- Required task -
Rewrite everything from the start of the listing down to and including the line containing "pos(690,224)", with "search field" replaced by "search box" and all else unchanged. Give only those lines.
★ ★ ★ ★
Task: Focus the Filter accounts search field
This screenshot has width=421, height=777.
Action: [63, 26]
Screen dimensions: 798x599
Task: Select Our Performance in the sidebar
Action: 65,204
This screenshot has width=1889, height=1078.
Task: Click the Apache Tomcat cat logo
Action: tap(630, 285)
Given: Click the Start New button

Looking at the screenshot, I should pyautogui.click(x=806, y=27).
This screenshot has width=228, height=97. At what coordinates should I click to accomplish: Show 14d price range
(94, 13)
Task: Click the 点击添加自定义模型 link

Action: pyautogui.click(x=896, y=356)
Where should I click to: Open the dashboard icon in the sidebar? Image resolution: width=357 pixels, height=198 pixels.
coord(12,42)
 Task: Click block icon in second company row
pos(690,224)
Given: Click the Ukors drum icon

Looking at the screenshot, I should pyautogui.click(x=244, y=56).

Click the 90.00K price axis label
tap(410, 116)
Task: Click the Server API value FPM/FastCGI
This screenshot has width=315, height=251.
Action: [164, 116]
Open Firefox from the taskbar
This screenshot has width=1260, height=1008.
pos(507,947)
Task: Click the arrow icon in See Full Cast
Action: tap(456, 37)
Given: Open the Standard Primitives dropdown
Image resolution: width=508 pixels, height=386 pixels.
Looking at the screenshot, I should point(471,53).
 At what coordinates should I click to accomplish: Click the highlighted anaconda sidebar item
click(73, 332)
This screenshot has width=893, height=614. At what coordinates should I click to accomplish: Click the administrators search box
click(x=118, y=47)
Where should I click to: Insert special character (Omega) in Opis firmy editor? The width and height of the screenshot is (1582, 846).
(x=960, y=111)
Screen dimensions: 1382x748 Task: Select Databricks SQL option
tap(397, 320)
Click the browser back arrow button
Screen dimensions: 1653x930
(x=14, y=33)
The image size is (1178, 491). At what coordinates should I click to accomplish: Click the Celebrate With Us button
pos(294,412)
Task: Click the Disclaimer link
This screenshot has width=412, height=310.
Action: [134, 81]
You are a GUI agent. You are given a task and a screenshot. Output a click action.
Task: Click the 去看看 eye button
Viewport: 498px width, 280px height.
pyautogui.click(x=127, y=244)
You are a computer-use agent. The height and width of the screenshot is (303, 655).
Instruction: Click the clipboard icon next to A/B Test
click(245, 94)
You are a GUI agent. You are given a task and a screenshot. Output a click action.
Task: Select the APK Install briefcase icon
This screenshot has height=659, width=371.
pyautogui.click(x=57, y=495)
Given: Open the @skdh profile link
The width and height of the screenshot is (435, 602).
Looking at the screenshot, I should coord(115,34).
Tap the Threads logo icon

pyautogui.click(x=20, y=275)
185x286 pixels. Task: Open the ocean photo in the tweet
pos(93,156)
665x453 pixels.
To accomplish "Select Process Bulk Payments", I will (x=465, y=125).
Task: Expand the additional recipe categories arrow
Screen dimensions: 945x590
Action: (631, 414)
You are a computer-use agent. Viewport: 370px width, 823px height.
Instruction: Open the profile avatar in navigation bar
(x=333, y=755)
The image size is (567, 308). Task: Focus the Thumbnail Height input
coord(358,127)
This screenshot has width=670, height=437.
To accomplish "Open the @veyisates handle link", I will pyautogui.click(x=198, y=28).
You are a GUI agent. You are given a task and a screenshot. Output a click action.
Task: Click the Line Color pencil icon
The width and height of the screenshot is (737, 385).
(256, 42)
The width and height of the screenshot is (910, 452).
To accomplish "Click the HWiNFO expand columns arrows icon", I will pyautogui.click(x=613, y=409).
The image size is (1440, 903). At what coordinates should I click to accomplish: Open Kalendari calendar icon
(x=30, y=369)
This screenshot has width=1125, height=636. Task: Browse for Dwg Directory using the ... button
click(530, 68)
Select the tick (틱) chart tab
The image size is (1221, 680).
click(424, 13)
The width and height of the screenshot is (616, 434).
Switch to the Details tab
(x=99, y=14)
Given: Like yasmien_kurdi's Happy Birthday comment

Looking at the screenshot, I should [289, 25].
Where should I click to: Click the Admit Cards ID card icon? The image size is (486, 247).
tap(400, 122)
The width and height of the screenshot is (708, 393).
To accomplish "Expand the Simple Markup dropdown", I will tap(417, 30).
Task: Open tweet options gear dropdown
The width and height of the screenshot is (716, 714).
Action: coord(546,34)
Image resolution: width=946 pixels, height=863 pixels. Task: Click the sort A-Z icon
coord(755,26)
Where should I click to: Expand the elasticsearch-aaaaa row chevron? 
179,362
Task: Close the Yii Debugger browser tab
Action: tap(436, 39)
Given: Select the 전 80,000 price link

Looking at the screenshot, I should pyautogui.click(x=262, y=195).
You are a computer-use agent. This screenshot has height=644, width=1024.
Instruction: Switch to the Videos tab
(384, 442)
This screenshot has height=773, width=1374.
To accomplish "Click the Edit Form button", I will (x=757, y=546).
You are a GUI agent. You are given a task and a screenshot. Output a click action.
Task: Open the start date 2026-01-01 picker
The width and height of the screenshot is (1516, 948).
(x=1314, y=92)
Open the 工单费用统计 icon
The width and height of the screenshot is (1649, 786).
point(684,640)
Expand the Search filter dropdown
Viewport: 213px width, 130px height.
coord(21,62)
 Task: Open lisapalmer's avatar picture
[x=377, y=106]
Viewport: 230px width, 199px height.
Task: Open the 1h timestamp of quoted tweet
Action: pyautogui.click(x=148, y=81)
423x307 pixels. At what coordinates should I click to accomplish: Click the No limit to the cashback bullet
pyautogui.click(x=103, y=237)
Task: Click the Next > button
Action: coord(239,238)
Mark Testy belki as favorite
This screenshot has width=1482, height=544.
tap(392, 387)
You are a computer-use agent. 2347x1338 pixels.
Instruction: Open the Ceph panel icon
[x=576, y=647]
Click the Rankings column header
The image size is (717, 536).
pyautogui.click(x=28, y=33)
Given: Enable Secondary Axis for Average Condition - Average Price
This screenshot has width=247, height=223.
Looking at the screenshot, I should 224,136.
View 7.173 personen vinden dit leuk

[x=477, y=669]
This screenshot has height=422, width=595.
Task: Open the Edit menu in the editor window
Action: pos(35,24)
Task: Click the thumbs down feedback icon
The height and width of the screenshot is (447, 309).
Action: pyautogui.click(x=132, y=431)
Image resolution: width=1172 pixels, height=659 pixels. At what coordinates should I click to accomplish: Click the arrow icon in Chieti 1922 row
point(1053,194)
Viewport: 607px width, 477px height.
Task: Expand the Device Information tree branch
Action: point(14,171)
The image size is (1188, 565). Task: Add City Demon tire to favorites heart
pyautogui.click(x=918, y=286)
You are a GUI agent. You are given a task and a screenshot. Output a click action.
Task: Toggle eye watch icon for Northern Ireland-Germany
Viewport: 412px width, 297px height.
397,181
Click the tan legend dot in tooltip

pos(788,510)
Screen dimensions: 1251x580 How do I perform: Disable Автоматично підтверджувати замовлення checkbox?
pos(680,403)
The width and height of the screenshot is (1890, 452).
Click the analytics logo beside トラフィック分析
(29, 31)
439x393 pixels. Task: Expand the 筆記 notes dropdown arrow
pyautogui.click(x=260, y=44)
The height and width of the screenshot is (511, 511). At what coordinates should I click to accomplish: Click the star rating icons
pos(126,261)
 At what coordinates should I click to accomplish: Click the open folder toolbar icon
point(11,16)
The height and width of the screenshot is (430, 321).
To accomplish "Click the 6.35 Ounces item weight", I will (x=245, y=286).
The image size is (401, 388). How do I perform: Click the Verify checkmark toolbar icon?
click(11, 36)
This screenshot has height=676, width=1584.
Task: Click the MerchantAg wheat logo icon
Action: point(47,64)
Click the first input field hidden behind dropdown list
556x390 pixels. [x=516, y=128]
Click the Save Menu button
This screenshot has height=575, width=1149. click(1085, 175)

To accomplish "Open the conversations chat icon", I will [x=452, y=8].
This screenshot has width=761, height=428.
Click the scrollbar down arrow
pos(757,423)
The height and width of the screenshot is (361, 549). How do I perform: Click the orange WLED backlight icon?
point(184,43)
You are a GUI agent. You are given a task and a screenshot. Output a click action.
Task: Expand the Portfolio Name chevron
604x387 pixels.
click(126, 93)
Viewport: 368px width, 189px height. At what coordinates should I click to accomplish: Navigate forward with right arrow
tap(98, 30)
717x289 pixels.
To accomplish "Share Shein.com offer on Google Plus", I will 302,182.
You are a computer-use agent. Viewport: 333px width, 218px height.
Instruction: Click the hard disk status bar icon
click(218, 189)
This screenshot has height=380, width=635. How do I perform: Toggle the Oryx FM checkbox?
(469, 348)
★ ★ ★ ★
- Solution for this exercise -
Task: Focus the Filter accounts search box
This screenshot has width=421, height=777.
Action: [63, 26]
Screen dimensions: 798x599
Task: Select Our Performance in the sidebar
Action: 65,204
This screenshot has width=1889, height=1078.
Task: Click the Apache Tomcat cat logo
Action: tap(630, 285)
Given: Click the Start New button

Looking at the screenshot, I should pyautogui.click(x=806, y=27).
This screenshot has width=228, height=97. At what coordinates should I click to accomplish: Show 14d price range
(94, 13)
Task: Click the 点击添加自定义模型 link

Action: pyautogui.click(x=896, y=356)
Where should I click to: Open the dashboard icon in the sidebar? Image resolution: width=357 pixels, height=198 pixels.
coord(12,42)
 Task: Click block icon in second company row
pos(690,224)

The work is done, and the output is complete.